The data flow can be visualized as a pipeline within each CI job.
graph TD A[CI Job Starts] --> B{Run Build & Tests}; B --> C[Generate Artifacts e.g., junit-report.xml]; C --> D[Invoke ci_observer CLI]; D --> E{Parse Artifacts}; E --> F[Create Pandas DataFrame]; F --> G{Enrich with CI Environment Info}; G --> H[Validate with Pydantic Schema]; H --> I{Transform to InfluxDB Points}; I --> J[Batch Write to InfluxDB]; J --> K[CI Job Completes];
With this system in place, we could finally answer the hard questions. An engineering lead could run a Flux query directly or use a Grafana dashboard to plot build performance.
// Example Flux query to find the p95 build duration for the 'payments' service
// on the main branch over the last 30 days, aggregated daily.
from(bucket: "ci-metrics")
|> range(start: -30d)
|> filter(fn: (r) => r._measurement == "ci_build")
|> filter(fn: (r) => r._field == "duration_seconds")
|> filter(fn: (r) => r.service == "payments")
|> filter(fn: (r) => r.branch == "main")
|> aggregateWindow(every: 1d, fn: quantile, createEmpty: false, p: 0.95)
|> yield(name: "p95_build_duration")
The result was transformative. We identified that a newly introduced static analysis tool was adding 10 minutes to every build; we moved it to a separate, non-blocking nightly job. We found a flaky integration test in the inventory
service that failed ~30% of the time, but only on Wednesdays (a mystery eventually traced to a dependency’s weekly data reset). These insights were impossible to glean from raw logs.

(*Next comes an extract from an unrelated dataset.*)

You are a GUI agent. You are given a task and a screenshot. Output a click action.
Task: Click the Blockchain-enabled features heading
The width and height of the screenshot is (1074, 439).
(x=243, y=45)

This system is not without its limitations. It currently relies on the CI job reaching the final step to report metrics. If the environment setup fails catastrophically early on, no data is captured. A potential future iteration could involve an external collector that polls the CI provider’s API for job statuses, providing a more complete picture of failures. Furthermore, the volume of test-level data is substantial. We will need to implement more aggressive InfluxDB downsampling tasks and shorter retention policies for fine-grained test results versus daily build aggregates to manage storage costs effectively. The schema is also still evolving, and managing those changes, even in a monorepo, requires careful coordination.